→ **Your assignment**: In full and without change, repeat the records shown below.

[Start of Attachment]

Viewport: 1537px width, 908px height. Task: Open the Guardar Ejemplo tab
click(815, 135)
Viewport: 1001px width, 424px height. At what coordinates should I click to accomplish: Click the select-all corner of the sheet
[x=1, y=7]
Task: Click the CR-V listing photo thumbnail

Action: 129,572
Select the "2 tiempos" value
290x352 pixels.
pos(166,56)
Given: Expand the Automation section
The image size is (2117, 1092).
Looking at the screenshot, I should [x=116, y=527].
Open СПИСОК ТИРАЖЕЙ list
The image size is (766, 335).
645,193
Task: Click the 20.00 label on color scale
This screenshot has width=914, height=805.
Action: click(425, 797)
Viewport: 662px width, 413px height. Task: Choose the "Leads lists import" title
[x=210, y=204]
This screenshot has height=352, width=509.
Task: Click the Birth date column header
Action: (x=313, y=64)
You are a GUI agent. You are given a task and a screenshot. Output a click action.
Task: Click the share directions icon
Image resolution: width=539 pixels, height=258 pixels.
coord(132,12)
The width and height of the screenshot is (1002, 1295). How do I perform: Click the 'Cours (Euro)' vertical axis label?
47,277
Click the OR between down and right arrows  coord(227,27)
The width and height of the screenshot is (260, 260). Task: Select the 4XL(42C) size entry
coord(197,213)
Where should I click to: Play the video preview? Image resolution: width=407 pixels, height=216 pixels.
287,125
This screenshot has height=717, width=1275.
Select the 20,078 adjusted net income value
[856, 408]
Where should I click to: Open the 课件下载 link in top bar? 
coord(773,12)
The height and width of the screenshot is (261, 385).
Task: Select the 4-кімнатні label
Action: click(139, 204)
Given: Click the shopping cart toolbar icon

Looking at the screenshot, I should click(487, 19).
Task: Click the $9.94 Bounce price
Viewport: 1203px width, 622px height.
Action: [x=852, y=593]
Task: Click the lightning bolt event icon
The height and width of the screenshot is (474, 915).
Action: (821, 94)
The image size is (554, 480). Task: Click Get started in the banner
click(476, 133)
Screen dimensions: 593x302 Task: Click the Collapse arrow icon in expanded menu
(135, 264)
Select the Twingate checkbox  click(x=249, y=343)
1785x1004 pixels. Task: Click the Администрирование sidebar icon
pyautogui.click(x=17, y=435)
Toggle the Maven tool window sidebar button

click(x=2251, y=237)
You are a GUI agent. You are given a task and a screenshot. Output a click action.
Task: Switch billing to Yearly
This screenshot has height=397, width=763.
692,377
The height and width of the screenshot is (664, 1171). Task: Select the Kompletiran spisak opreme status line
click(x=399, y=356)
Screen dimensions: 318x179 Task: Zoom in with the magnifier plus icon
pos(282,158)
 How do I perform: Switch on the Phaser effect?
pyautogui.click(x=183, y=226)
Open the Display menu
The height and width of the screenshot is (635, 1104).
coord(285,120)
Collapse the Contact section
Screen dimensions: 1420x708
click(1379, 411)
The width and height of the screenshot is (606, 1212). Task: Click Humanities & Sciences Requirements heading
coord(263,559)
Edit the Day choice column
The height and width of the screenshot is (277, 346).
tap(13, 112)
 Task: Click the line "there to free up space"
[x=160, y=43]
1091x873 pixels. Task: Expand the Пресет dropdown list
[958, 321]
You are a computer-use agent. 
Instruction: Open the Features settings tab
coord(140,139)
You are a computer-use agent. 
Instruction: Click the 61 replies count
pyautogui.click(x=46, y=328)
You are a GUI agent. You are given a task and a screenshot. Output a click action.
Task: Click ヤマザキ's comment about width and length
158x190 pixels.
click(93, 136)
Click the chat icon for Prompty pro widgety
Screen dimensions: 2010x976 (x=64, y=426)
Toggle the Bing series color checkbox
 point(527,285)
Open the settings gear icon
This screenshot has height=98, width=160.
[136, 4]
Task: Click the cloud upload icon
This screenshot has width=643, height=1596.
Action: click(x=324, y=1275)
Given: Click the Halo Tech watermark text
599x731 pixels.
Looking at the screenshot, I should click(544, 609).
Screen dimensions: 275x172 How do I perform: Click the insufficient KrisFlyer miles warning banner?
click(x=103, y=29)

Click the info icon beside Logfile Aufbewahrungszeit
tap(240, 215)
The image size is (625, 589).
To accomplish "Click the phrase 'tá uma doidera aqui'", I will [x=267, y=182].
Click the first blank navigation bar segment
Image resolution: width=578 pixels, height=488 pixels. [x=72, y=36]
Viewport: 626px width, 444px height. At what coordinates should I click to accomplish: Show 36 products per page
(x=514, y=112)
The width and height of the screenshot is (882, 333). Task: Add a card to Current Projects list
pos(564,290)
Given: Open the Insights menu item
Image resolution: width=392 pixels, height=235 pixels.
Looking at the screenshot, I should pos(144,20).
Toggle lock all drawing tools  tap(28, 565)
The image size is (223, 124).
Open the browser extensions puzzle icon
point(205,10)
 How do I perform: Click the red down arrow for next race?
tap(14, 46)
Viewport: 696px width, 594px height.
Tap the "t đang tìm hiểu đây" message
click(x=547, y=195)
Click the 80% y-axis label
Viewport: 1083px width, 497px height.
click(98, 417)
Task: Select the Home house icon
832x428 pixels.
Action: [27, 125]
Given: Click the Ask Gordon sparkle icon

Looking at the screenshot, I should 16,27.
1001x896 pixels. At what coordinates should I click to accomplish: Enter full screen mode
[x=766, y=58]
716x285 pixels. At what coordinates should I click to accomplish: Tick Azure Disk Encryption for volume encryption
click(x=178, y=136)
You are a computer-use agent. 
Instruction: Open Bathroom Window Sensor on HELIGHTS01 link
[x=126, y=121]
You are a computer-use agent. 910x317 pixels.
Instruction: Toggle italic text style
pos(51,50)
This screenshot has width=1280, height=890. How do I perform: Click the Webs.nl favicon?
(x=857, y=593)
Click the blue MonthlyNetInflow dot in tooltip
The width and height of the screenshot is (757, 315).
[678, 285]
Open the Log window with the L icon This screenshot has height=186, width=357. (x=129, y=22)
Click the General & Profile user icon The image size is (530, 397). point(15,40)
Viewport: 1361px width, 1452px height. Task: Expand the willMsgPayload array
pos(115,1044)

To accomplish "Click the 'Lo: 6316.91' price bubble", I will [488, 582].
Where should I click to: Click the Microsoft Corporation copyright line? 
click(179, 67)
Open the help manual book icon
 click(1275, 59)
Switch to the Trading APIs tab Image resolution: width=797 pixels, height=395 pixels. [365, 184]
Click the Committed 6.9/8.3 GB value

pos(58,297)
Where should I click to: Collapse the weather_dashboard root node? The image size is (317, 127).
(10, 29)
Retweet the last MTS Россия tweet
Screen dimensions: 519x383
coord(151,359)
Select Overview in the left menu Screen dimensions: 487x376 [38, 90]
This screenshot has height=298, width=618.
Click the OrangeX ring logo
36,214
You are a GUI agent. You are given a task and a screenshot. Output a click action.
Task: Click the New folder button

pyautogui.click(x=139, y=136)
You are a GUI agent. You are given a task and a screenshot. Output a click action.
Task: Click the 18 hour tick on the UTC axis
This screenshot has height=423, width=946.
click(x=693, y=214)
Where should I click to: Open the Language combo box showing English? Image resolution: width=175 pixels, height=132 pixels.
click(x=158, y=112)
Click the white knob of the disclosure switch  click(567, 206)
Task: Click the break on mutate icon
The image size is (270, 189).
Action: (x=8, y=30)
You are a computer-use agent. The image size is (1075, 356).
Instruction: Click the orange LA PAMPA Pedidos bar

[End of Attachment]

→ **Reply**:
Viewport: 1537px width, 908px height. Task: Open the Guardar Ejemplo tab
click(815, 135)
Viewport: 1001px width, 424px height. At what coordinates should I click to accomplish: Click the select-all corner of the sheet
[x=1, y=7]
Task: Click the CR-V listing photo thumbnail

Action: 129,572
Select the "2 tiempos" value
290x352 pixels.
pos(166,56)
Given: Expand the Automation section
The image size is (2117, 1092).
Looking at the screenshot, I should [x=116, y=527].
Open СПИСОК ТИРАЖЕЙ list
The image size is (766, 335).
645,193
Task: Click the 20.00 label on color scale
This screenshot has width=914, height=805.
Action: click(425, 797)
Viewport: 662px width, 413px height. Task: Choose the "Leads lists import" title
[x=210, y=204]
This screenshot has height=352, width=509.
Task: Click the Birth date column header
Action: (x=313, y=64)
You are a GUI agent. You are given a task and a screenshot. Output a click action.
Task: Click the share directions icon
Image resolution: width=539 pixels, height=258 pixels.
coord(132,12)
The width and height of the screenshot is (1002, 1295). How do I perform: Click the 'Cours (Euro)' vertical axis label?
47,277
Click the OR between down and right arrows  coord(227,27)
The width and height of the screenshot is (260, 260). Task: Select the 4XL(42C) size entry
coord(197,213)
Where should I click to: Play the video preview? Image resolution: width=407 pixels, height=216 pixels.
287,125
This screenshot has height=717, width=1275.
Select the 20,078 adjusted net income value
[856, 408]
Where should I click to: Open the 课件下载 link in top bar? 
coord(773,12)
The height and width of the screenshot is (261, 385).
Task: Select the 4-кімнатні label
Action: click(139, 204)
Given: Click the shopping cart toolbar icon

Looking at the screenshot, I should click(487, 19).
Task: Click the $9.94 Bounce price
Viewport: 1203px width, 622px height.
Action: [x=852, y=593]
Task: Click the lightning bolt event icon
The height and width of the screenshot is (474, 915).
Action: (821, 94)
The image size is (554, 480). Task: Click Get started in the banner
click(476, 133)
Screen dimensions: 593x302 Task: Click the Collapse arrow icon in expanded menu
(135, 264)
Select the Twingate checkbox  click(x=249, y=343)
1785x1004 pixels. Task: Click the Администрирование sidebar icon
pyautogui.click(x=17, y=435)
Toggle the Maven tool window sidebar button

click(x=2251, y=237)
You are a GUI agent. You are given a task and a screenshot. Output a click action.
Task: Switch billing to Yearly
This screenshot has height=397, width=763.
692,377
The height and width of the screenshot is (664, 1171). Task: Select the Kompletiran spisak opreme status line
click(x=399, y=356)
Screen dimensions: 318x179 Task: Zoom in with the magnifier plus icon
pos(282,158)
 How do I perform: Switch on the Phaser effect?
pyautogui.click(x=183, y=226)
Open the Display menu
The height and width of the screenshot is (635, 1104).
coord(285,120)
Collapse the Contact section
Screen dimensions: 1420x708
click(1379, 411)
The width and height of the screenshot is (606, 1212). Task: Click Humanities & Sciences Requirements heading
coord(263,559)
Edit the Day choice column
The height and width of the screenshot is (277, 346).
tap(13, 112)
 Task: Click the line "there to free up space"
[x=160, y=43]
1091x873 pixels. Task: Expand the Пресет dropdown list
[958, 321]
You are a computer-use agent. 
Instruction: Open the Features settings tab
coord(140,139)
You are a computer-use agent. 
Instruction: Click the 61 replies count
pyautogui.click(x=46, y=328)
You are a GUI agent. You are given a task and a screenshot. Output a click action.
Task: Click ヤマザキ's comment about width and length
158x190 pixels.
click(93, 136)
Click the chat icon for Prompty pro widgety
Screen dimensions: 2010x976 (x=64, y=426)
Toggle the Bing series color checkbox
 point(527,285)
Open the settings gear icon
This screenshot has height=98, width=160.
[136, 4]
Task: Click the cloud upload icon
This screenshot has width=643, height=1596.
Action: click(x=324, y=1275)
Given: Click the Halo Tech watermark text
599x731 pixels.
Looking at the screenshot, I should click(544, 609).
Screen dimensions: 275x172 How do I perform: Click the insufficient KrisFlyer miles warning banner?
click(x=103, y=29)

Click the info icon beside Logfile Aufbewahrungszeit
tap(240, 215)
The image size is (625, 589).
To accomplish "Click the phrase 'tá uma doidera aqui'", I will [x=267, y=182].
Click the first blank navigation bar segment
Image resolution: width=578 pixels, height=488 pixels. [x=72, y=36]
Viewport: 626px width, 444px height. At what coordinates should I click to accomplish: Show 36 products per page
(x=514, y=112)
The width and height of the screenshot is (882, 333). Task: Add a card to Current Projects list
pos(564,290)
Given: Open the Insights menu item
Image resolution: width=392 pixels, height=235 pixels.
Looking at the screenshot, I should pos(144,20).
Toggle lock all drawing tools  tap(28, 565)
The image size is (223, 124).
Open the browser extensions puzzle icon
point(205,10)
 How do I perform: Click the red down arrow for next race?
tap(14, 46)
Viewport: 696px width, 594px height.
Tap the "t đang tìm hiểu đây" message
click(x=547, y=195)
Click the 80% y-axis label
Viewport: 1083px width, 497px height.
click(98, 417)
Task: Select the Home house icon
832x428 pixels.
Action: [27, 125]
Given: Click the Ask Gordon sparkle icon

Looking at the screenshot, I should 16,27.
1001x896 pixels. At what coordinates should I click to accomplish: Enter full screen mode
[x=766, y=58]
716x285 pixels. At what coordinates should I click to accomplish: Tick Azure Disk Encryption for volume encryption
click(x=178, y=136)
You are a computer-use agent. 
Instruction: Open Bathroom Window Sensor on HELIGHTS01 link
[x=126, y=121]
You are a computer-use agent. 910x317 pixels.
Instruction: Toggle italic text style
pos(51,50)
This screenshot has width=1280, height=890. How do I perform: Click the Webs.nl favicon?
(x=857, y=593)
Click the blue MonthlyNetInflow dot in tooltip
The width and height of the screenshot is (757, 315).
[678, 285]
Open the Log window with the L icon This screenshot has height=186, width=357. (x=129, y=22)
Click the General & Profile user icon The image size is (530, 397). point(15,40)
Viewport: 1361px width, 1452px height. Task: Expand the willMsgPayload array
pos(115,1044)

To accomplish "Click the 'Lo: 6316.91' price bubble", I will [488, 582].
Where should I click to: Click the Microsoft Corporation copyright line? 
click(179, 67)
Open the help manual book icon
 click(1275, 59)
Switch to the Trading APIs tab Image resolution: width=797 pixels, height=395 pixels. [365, 184]
Click the Committed 6.9/8.3 GB value

pos(58,297)
Where should I click to: Collapse the weather_dashboard root node? The image size is (317, 127).
(10, 29)
Retweet the last MTS Россия tweet
Screen dimensions: 519x383
coord(151,359)
Select Overview in the left menu Screen dimensions: 487x376 [38, 90]
This screenshot has height=298, width=618.
Click the OrangeX ring logo
36,214
You are a GUI agent. You are given a task and a screenshot. Output a click action.
Task: Click the New folder button

pyautogui.click(x=139, y=136)
You are a GUI agent. You are given a task and a screenshot. Output a click action.
Task: Click the 18 hour tick on the UTC axis
This screenshot has height=423, width=946.
click(x=693, y=214)
Where should I click to: Open the Language combo box showing English? Image resolution: width=175 pixels, height=132 pixels.
click(x=158, y=112)
Click the white knob of the disclosure switch  click(567, 206)
Task: Click the break on mutate icon
The image size is (270, 189).
Action: (x=8, y=30)
You are a computer-use agent. The image size is (1075, 356).
Instruction: Click the orange LA PAMPA Pedidos bar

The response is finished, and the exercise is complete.